I built an AI support agent where the main metric is unsafe auto-action rate, not just accuracy

**I built a production-shaped AI customer support agent for telecom, and the biggest lesson was that classifier accuracy is not enough.** I recently finished **RelayOps v1.2**, a telecom/subscription customer-support agent built as a vertical slice of a production system. The goal was not to build another chatbot. I wanted to test what it takes to make an agent safer around customer data, billing, tool access, and hallucinated offers. What it includes: * deterministic access gate before any model * scoped tool execution for account/device actions * fine-tuned Qwen2.5-1.5B LoRA intent classifier * hybrid RAG with citations * guardrails for invented offers/prices and PII * human escalation for billing/payment/plan changes * adversarial agent evals * live Streamlit demo on Railway * public Hugging Face adapter The most useful part was moving from **classifier accuracy** to **route-level safety metrics**. A classifier can be wrong and still safe if the router escalates. The dangerous case is when a wrong prediction causes an unsafe auto-action.
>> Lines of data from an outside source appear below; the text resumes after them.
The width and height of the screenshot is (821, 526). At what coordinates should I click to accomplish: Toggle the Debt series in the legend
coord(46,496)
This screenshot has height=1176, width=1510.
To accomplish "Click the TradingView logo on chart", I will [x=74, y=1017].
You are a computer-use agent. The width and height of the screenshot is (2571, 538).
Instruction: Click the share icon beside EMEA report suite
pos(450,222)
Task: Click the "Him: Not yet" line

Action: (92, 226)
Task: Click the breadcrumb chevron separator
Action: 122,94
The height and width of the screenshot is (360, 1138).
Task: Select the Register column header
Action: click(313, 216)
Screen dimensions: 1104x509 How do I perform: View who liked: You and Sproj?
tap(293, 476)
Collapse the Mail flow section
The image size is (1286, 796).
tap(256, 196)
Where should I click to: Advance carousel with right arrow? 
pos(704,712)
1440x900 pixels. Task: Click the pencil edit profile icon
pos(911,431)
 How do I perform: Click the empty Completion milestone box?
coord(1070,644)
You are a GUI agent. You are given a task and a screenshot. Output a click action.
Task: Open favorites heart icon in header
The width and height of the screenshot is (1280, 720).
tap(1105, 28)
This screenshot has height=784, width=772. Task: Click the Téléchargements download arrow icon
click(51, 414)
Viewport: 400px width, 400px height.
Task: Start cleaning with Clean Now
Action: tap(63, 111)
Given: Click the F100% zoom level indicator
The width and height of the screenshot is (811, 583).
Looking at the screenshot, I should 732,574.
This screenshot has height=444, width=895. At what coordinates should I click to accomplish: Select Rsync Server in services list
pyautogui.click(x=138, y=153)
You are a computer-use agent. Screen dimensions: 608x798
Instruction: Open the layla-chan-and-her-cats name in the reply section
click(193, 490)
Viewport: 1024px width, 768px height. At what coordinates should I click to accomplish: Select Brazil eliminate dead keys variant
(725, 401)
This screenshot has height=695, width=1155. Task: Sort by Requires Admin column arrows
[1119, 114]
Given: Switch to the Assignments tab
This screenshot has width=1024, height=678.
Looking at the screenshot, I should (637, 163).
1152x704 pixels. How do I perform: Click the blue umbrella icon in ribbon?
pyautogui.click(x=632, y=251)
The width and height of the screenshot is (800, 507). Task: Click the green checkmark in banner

For v1.2, I added a 100-case adversarial routing eval: * classifier accuracy: 0.880 * macro-F1: 0.872 * safe-route rate: 1.000 * route-correct rate: 0.890 * unsafe auto-action: 0.000 * billing escape: 0.000 That changed how I think about agent evaluation. For production-style agents, the question is not only: “Did the model classify correctly?” It is also: “Did the system still make the safe decision?” Would love feedback on the eval design, especially the route-level safety metrics.